Near closure 68, dispose engine load sensor 76, these engine load sensor 76 outputs signal corresponding with the aperture of closure 68, and, dispose the temperature transducer 78 that is made of thermistor (thermistor) etc. in the appropriate location of cylinder block 12, this temperature transducer 78 produces the output of the temperature that is used to represent motor 10.

The output of above-mentioned engine load sensor 76, temperature transducer 78 and power coil 44 and field coil 48 is sent in the electronic control unit (Electronic Control Unit below is called " ECU ") 84.ECU 84 is made of the microcomputer with CPU, ROM, storage and imput output circuit etc.

In ECU 84, the output of power coil 44 (Ac) is imported in the bridge circuit, and through full wave rectifier and be converted to direct current, thereby use with the working power of motor 72 etc. as ECU 84 and closure, and in pulse generation circuit, convert pulse signal to.In addition, the output of field coil 48 is used as the fire signal of ignition mechanism.That is, under the effect of field coil 48, bent axle whenever rotates a circle and just produces fire signal.

In ECU 84, CPU detects engine speed based on the pulse signal after changing, and control closure motor 72 and the chock plate action of motor 74 based on the output of detected engine speed and engine load sensor 76 and temperature transducer 78, and come control ignition by ignition mechanism.

Below, IGNITION CONTROL is specifically described.

Fig. 2 illustrates the flow chart that its action is the action of the described ignition control device of embodiments of the invention.Illustrated program is carried out in ECU 84 starting backs.

Describe below, in step S10, carry out the fire signal judgment processing.

Fig. 3 is the subroutine flow chart that this processing is shown.

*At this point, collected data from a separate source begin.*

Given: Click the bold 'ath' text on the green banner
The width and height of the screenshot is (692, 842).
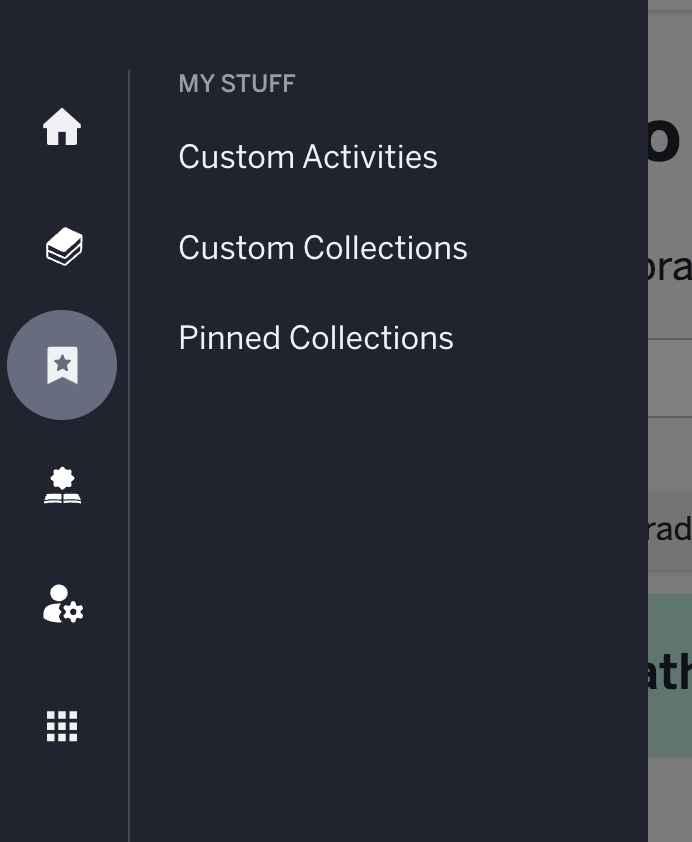Looking at the screenshot, I should pos(669,671).
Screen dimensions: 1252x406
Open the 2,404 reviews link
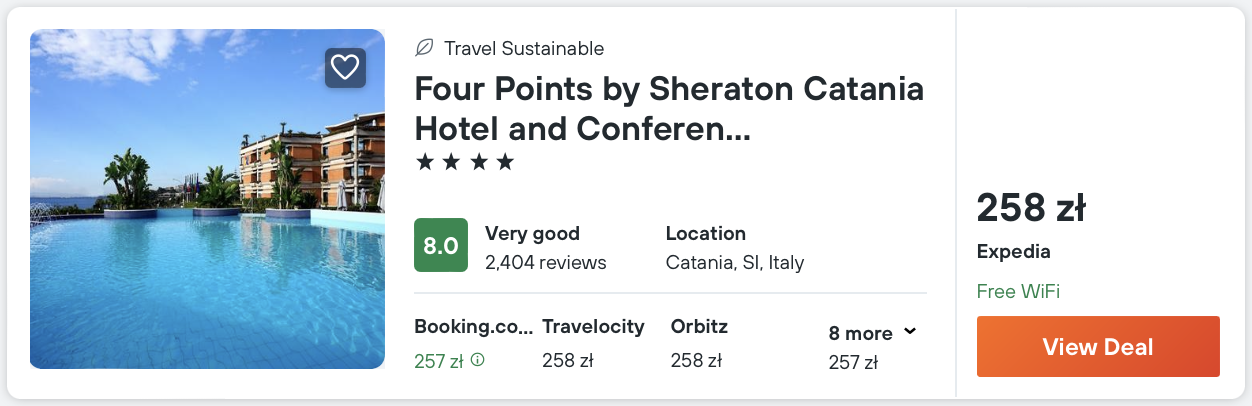click(x=545, y=263)
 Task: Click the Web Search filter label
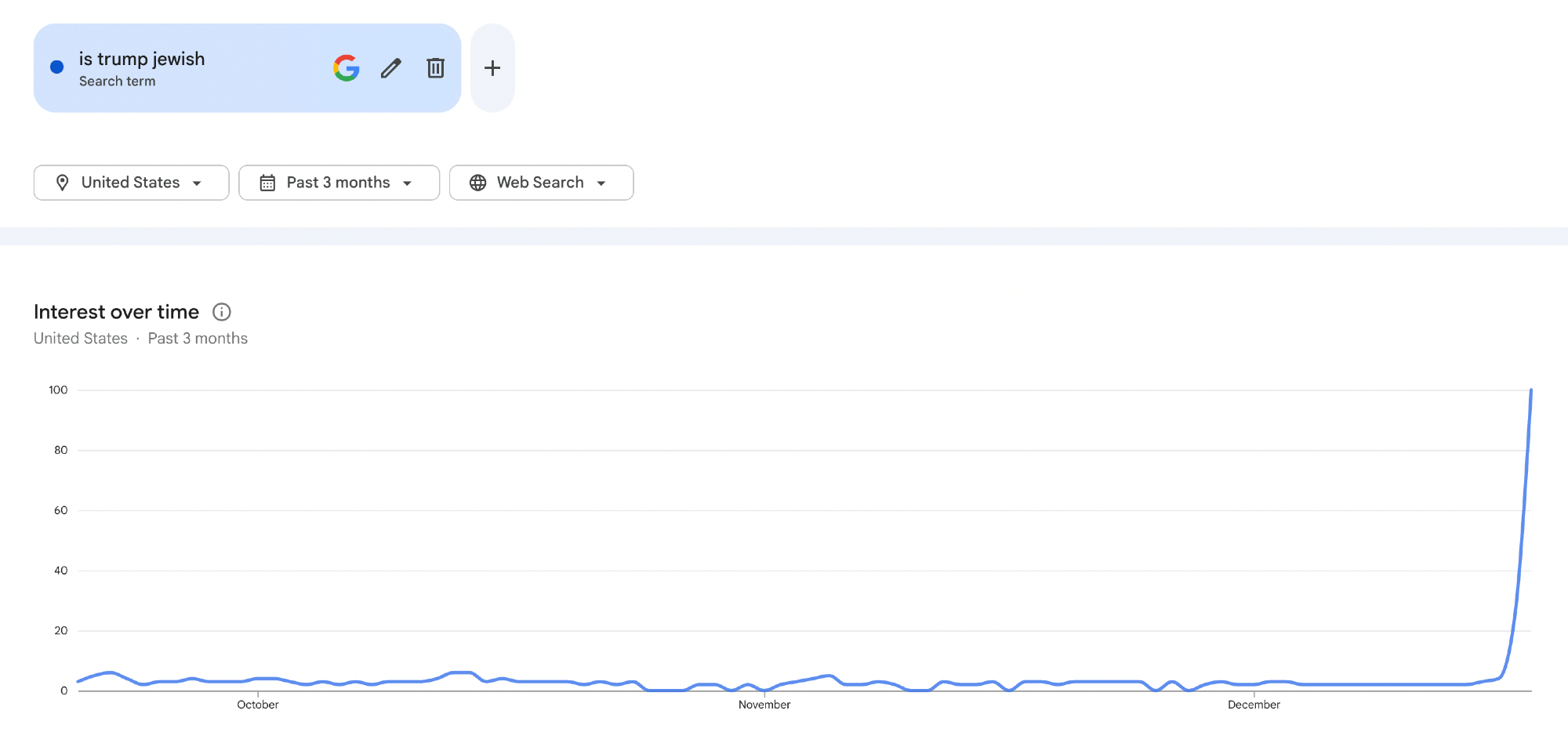540,183
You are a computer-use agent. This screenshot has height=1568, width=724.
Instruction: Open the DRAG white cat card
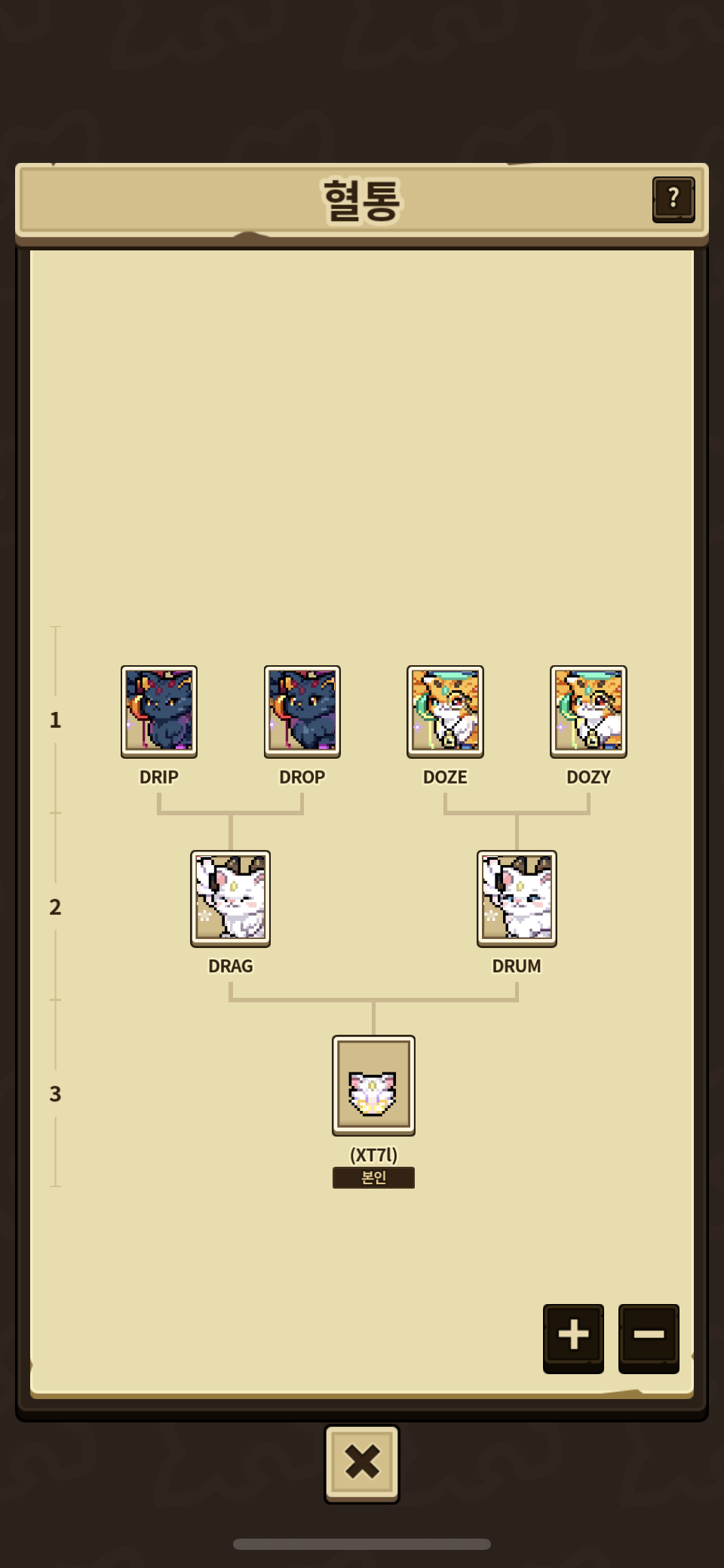[x=230, y=898]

In step S100, judge whether the engine speed NE that is detected has surpassed quick-fried rotating speed.Intact quick-fried rotating speed is to be judged as the rotating speed of having finished engine start by kick-starter 42, for example is 800rpm.Reached in engine speed under the situation of quick-fried rotating speed, advanced to next step S102.

In step S102, judge whether motor is in idling mode.Specifically, judge whether the engine speed NE be detected is between the 1400rpm to 1600rpm as idling speed.Be under the situation of idling mode being judged as motor, advance to step S104.

In step S104, calculate mean speed NEave.Specifically, will be at the fixed time in (for example 1sec) detected engine speed NE be stored in the storage, and merely a plurality of engine speed of having stored are averaged and calculate mean speed NEave.

Next advance to step S106, the mean speed NEave that calculates is stored in the storage.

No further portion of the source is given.